1 August 2025

India’s Northeast Identified as Promising Area for Rare Earth Elements and Critical Minerals

Rajeev Bhattacharyya

India’s border region of the Northeast has been identified as an area with “promising” deposits of rare earth elements and critical minerals essential for digital and defense manufacturing, and clean energy transition.After years of research and exploration, the state-owned Geological Survey of India (GSI) has concluded that “the states of Arunachal Pradesh and Assam have emerged as promising zones for graphite, vanadium, REEs, base metals, gold, coal and limestone, while Meghalaya and Nagaland hold extensive resources of limestone, coal, and minor strategic metals.”

The 63-page report by GSI added that the country’s growing demand for such resources underlines “the need to identify and develop domestic sources, particularly in geologically promising regions such as the northeast.”The rare earth elements (REE) are a set of 17 metallic elements grouped into light and heavy categories.

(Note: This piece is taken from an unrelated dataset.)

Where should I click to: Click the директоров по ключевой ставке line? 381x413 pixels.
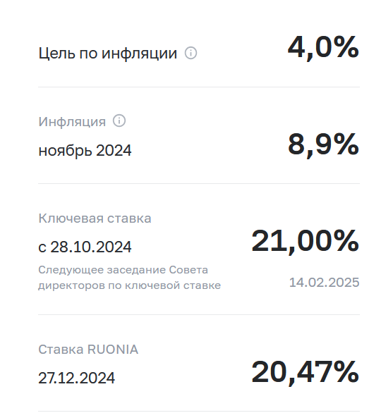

They are necessary for the production of more than 200 consumer products, such as cellular telephones, computer hard drives, electric and hybrid vehicles, and televisions. Defense applications include guidance systems, lasers, electronic displays, and radar and sonar systems.

India’s northeastern states, especially the states of Assam, Meghalaya, Nagaland and Arunachal Pradesh, have been known for their hydrocarbon reserves since the colonial era. Rich deposits of uranium have also been discovered in Meghalaya, but extraction of these deposits has been opposed by local organizations.The GSI report identified Lodoso village in Arunachal Pradesh’s Papum Pare district as having 2.15 million tons of REE-bearing ferruginous phyllite, a type of metamorphic rock. 

In Assam, the concentrations of REE ranged from 1,000 to 5,000 parts per million, while it was between 3,646 and 5,100 parts in Meghalaya.The GSI’s estimate of REE deposits in the Northeast is part of the total of 482.6 metric tons of various cut-off grades in 34 exploration projects in the country. The Atomic Minerals Directorate for Exploration and Research (AMD) has identified around 7.23 million tons across the states of Andhra Pradesh, Odisha, Tamil Nadu, Kerala, West Bengal, Jharkhand, Gujarat, and Maharashtra.